Admissions staff from SUNY please comment about the SUNY Advantage program

Why would a student capable of excelling at a 4 year college choose to attend classes at a community college for one or two years before attending a 4 year college? How can a school promote itself as a “public ivy” but then convey that the classes are the equivalent of community college? Am I missing something? Is this a remedial program? The students at BCC are generally not the same students who took the honors and AP classes in high school. Why would an excellent student want to spend one or two years in classes with students far weaker than they are used to? I’d welcome comments about this program.

Also like to hear about the justification of pressuring students to sign up before the May 1st deadline.

Not from SUNY admissions but just because someone goes to a community college doesn’t mean that they did poorly in high school. The community college-university route is a widely used one and for most people it is a significantly cheaper option.

Also some schools in the SUNY system- OCCC comes to mind, actually have a rigorous curriculum.

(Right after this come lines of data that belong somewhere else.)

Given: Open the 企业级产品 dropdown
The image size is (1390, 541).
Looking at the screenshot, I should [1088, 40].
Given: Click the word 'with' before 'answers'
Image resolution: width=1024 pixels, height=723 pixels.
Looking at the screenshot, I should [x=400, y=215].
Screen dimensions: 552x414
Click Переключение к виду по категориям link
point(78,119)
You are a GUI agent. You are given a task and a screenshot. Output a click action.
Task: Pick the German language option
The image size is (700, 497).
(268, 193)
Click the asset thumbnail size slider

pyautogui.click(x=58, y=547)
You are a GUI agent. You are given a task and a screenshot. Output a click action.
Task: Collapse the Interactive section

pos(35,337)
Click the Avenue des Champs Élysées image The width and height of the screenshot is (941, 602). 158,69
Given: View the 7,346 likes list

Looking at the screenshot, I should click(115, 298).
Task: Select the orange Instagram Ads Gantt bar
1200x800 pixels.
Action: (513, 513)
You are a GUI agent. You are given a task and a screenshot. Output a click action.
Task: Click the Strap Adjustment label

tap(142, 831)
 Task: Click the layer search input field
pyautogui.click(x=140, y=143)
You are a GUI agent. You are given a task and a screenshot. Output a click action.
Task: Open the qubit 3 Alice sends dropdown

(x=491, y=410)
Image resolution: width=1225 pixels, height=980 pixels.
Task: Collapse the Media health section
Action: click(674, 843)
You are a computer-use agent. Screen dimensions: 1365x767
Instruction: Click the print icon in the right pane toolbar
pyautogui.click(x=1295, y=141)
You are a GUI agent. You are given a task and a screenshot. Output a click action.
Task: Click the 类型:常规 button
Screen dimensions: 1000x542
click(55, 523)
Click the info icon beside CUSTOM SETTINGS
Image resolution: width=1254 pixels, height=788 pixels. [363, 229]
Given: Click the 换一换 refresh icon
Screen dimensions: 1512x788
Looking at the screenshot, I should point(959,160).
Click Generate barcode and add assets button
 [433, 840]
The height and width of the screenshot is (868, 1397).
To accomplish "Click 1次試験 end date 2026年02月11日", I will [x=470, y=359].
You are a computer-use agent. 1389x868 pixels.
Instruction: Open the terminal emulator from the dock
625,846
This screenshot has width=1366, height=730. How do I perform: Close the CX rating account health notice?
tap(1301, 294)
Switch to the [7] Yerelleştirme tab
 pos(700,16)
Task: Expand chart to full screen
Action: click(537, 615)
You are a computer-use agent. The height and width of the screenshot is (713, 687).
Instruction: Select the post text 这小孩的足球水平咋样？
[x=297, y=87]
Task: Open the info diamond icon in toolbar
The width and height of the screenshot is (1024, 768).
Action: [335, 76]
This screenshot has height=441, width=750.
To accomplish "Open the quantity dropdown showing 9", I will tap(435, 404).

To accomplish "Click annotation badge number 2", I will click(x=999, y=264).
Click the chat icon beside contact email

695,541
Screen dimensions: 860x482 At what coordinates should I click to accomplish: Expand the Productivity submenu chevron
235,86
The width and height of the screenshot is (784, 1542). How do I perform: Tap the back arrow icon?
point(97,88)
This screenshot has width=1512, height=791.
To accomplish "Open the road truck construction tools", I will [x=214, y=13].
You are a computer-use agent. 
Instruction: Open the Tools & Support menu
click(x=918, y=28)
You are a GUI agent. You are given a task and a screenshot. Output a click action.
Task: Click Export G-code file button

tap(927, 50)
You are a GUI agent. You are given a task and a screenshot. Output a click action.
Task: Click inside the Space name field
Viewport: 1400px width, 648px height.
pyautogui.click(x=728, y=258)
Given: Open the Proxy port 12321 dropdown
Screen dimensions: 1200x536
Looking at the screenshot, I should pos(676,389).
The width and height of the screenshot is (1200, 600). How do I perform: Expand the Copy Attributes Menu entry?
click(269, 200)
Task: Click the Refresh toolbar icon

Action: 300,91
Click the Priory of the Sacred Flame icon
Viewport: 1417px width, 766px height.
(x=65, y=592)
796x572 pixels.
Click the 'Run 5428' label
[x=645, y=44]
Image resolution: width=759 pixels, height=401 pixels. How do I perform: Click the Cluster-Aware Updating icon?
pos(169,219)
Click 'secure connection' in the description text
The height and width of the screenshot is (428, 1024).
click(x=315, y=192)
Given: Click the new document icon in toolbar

This also isn’t something that is SUNY exclusive, thousands of people transfer into a private 4 year university every year.

Also May first is also not a SUNY thing- that is a national deadline; schools across the country that don’t have rolling admissions have that as the “selection” day deadline. Freshman across the country have until May first to decide which school they will be attending as ell as which ones they’re doing to deny

We agree Jazzii. Binghamton should be adhering to the May 1st deadline. But apparently those offered slots are being pressured by Binghamton to make the decision quickly, BEFORE May 1st. Apparently Binghamton is telling them the slots may go before May 1st so they need to decide quickly.

We agree about OCC. Good curriculum, strong programs and students. There are other great CC’s too. But BCC is not OCC. BCC does not have the same reputation. Most strong Broome county students wanting a cheap alternative attend Binghamton, live at home or commute to OCC. Students needing remedial classes or denied BU go to BCC.

We agree going to community college is a cheap option. Tuition can be as low as $3200. But the Advantage program makes community college expensive. Instead of $3200 it is more like $25,000 or whatever BU is running these days. Community college at Binghamton University prices.

It may be a good opportunity for some students but I am confused about which students would benefit from it. I was hoping admissions officers would explain.

Would be great to see a program that encourages BCC students who did not apply to a 4 year school to be in the Advantage program instead of living on BCC campus. This would encourage capable students who may lack confidence to see themselves as capable of attending a 4 year college. Another beneficial program would bus BCC students to Binghamton U for classes. Both of these approaches would help students who may be slow starters academically to view themselves as capable of a 4 year curriculum. Taking those who already see themselves that way and suggesting they are CC level students seems less beneficial.

I guess the PR staff did not reply. Anyone know ho many students are attending community college while filling Binghamton University’s dorms. I guess they need to fill those dorms. They are expensive and leaving them empty would be costly.